Cohomological dimension-doubling

Question

I'm sure this is a question which has been asked many times, if not necessarily on this site:

Why does a (smooth, projective) scheme over a field, with dimension d, behave as though it were a complex manifold of real dimension 2d?

I am pretty ignorant of most details, so this can be taken to represent the underlying question: what is the "reason" that etale cohomology has dimension 2d? I am aware of the comparison theorem with singular cohomology but (being ignorant) I do not know if the proof contains something of an answer to my question or if it just "is". One thing which seems unlikely is that the comparison theorem holds (or can even be stated) for schemes in arbitrary characteristic, where the notion of the associated complex variety is undefined.
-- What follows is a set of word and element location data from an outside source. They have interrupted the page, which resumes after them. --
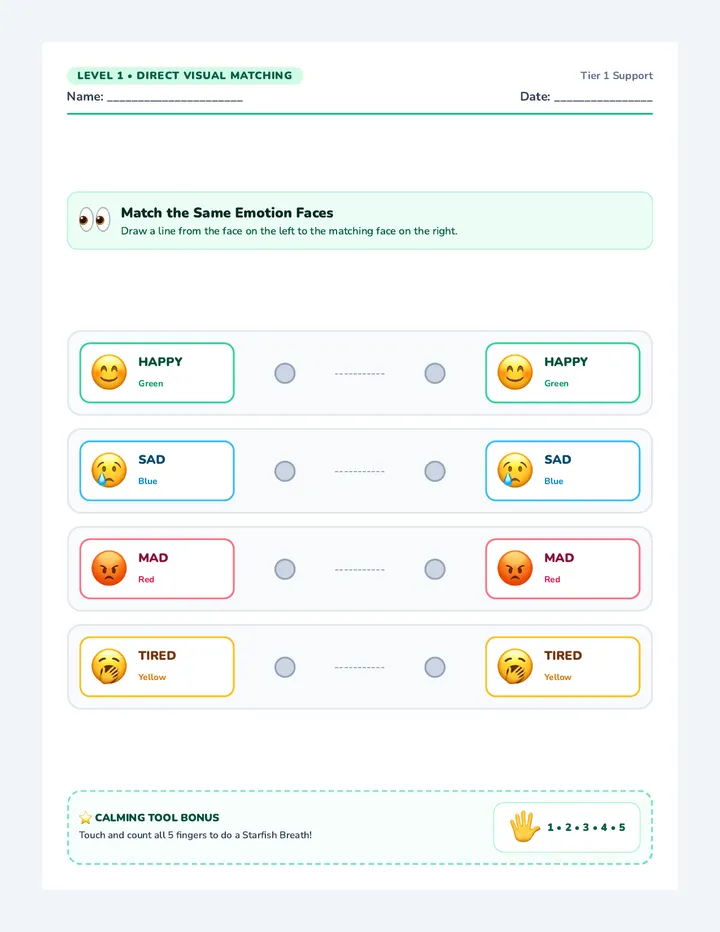Select the right dot in the SAD row

click(435, 471)
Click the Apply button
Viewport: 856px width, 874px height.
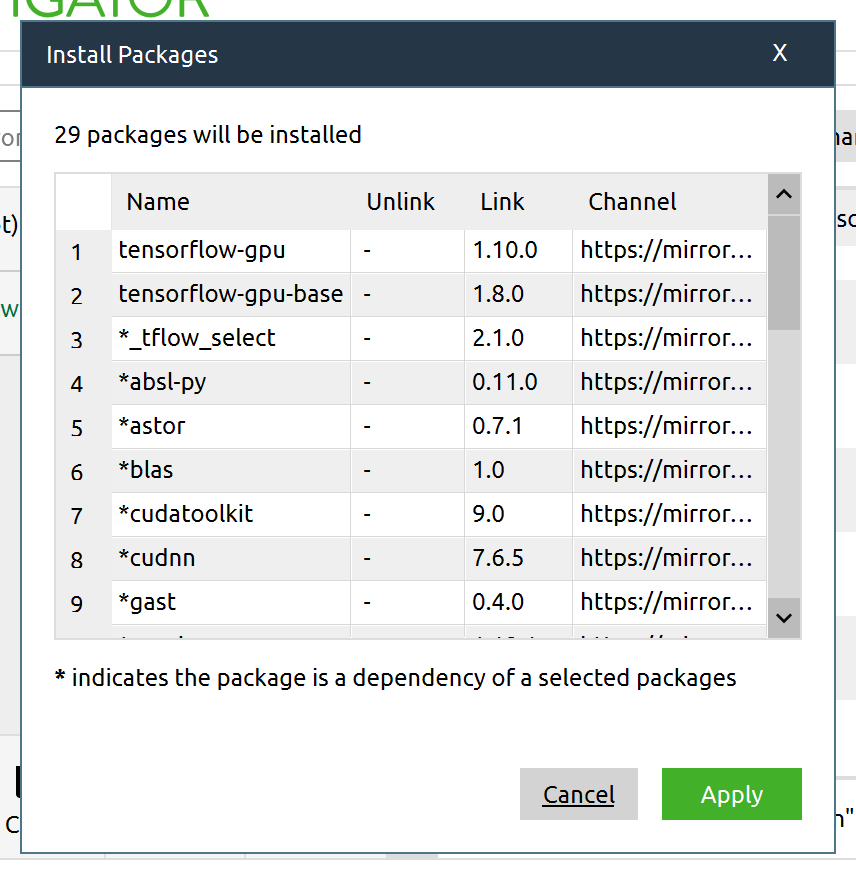pyautogui.click(x=731, y=794)
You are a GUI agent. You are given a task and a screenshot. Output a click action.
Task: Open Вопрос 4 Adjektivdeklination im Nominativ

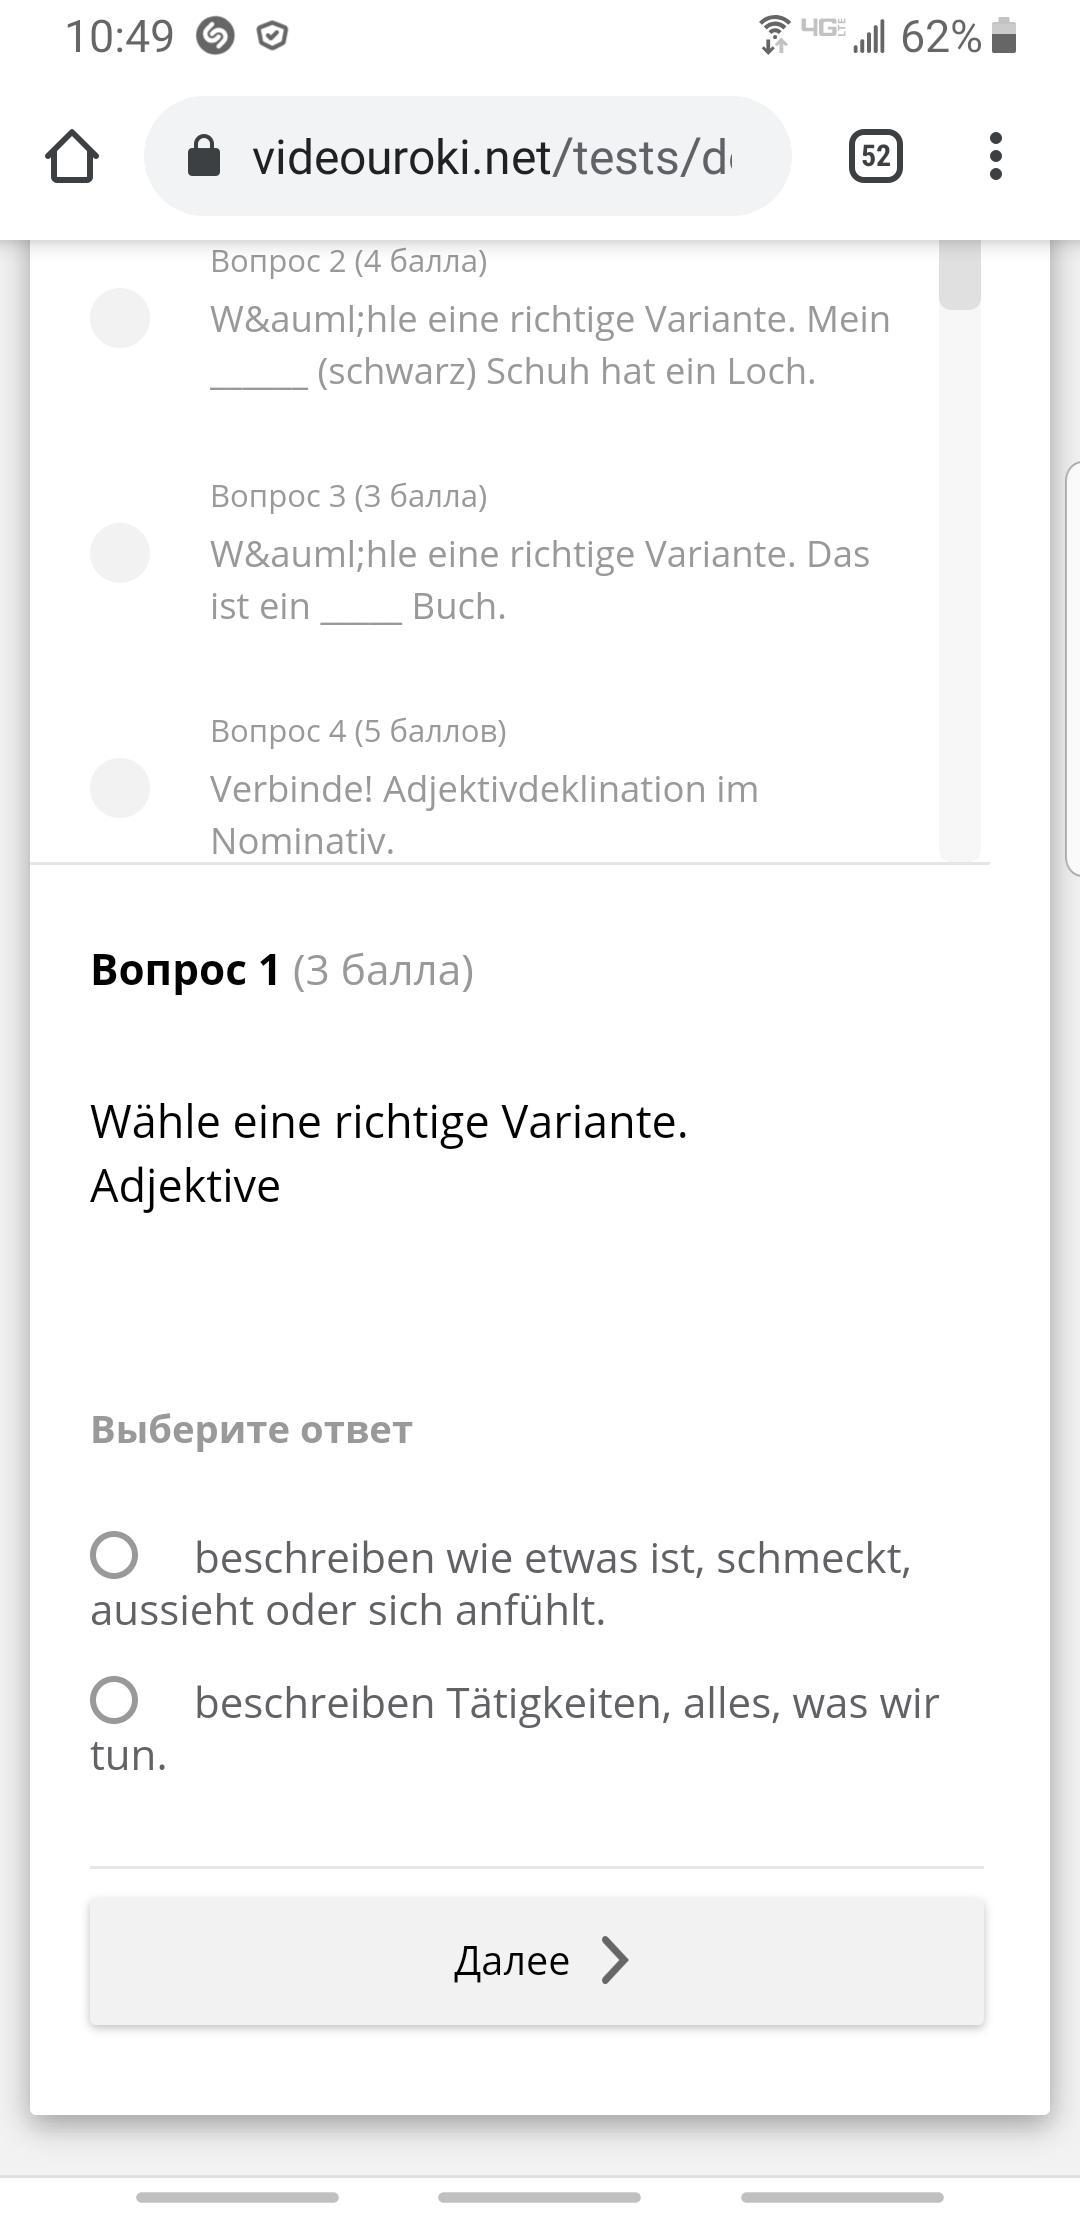tap(484, 812)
So this is not really a reason.

I have also been told that the dimensional properties of etale cohomology are consequences of the same facts for motivic cohomology. Of course, this is not an explanation either. The real mystery seems to be: how does cohomology know that $\mathbb{C}/\mathbb{R}$ has degree 2, and how does it know that we had that in mind when we were working with schemes over finite fields?

Possibly, this is related to the fact (?) that any finite extension of fields of which the larger is algebraically closed must have degree 2. Since I only mention this because it is the single natural occurrence of the number 2 that leaps to mind, it is in fact grasping at straws.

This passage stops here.